> **TASK DIRECTIONS**: Carry none of the pictures over; write out the complete data exactly.

(Pixel coordinate grounding data)

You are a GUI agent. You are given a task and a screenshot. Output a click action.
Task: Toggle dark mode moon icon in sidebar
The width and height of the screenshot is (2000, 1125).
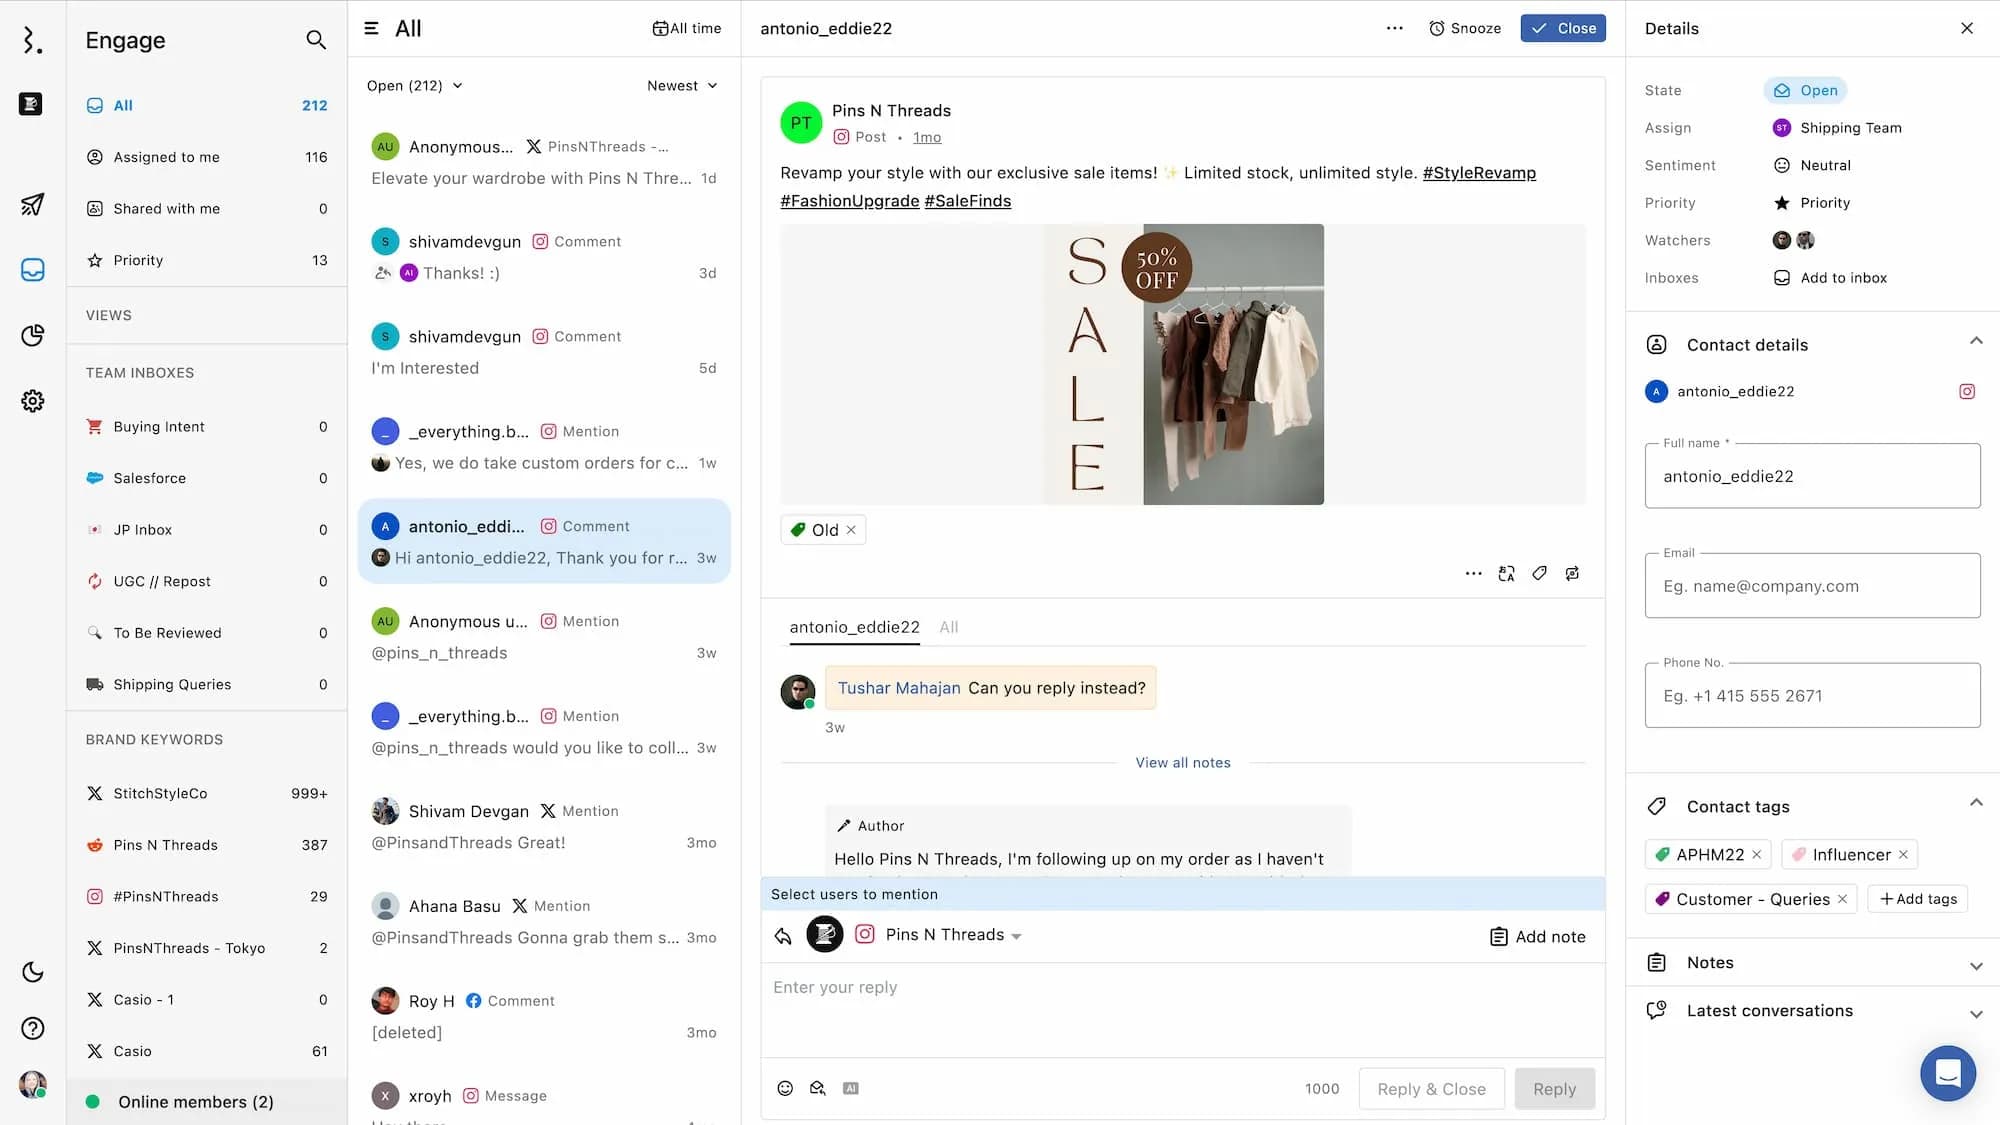pos(32,972)
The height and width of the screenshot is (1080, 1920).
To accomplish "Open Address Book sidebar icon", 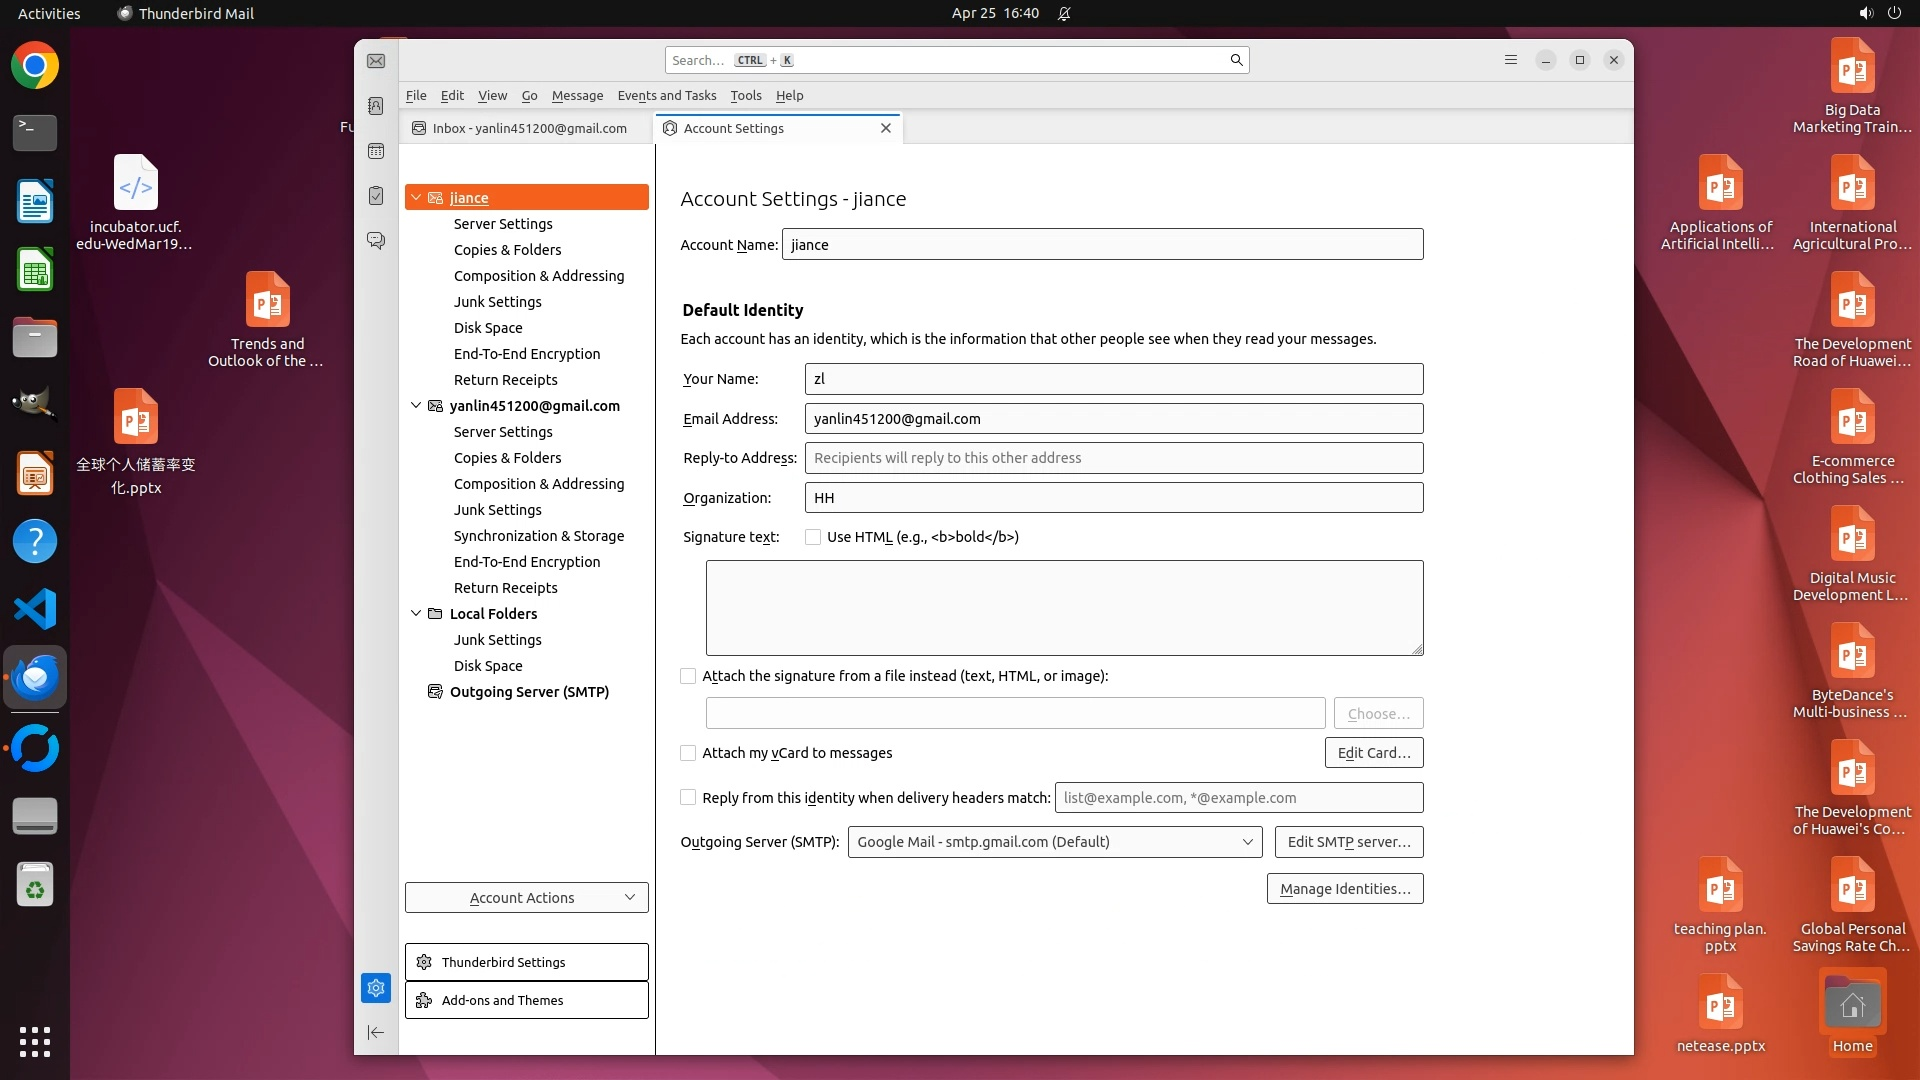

> **SOLVED PROBLEM**:
You are a GUI agent. You are given a task and a screenshot. Output a click action.
Task: Toggle dark mode moon icon in sidebar
The width and height of the screenshot is (2000, 1125).
pos(32,972)
The height and width of the screenshot is (1080, 1920).
To accomplish "Open Address Book sidebar icon", 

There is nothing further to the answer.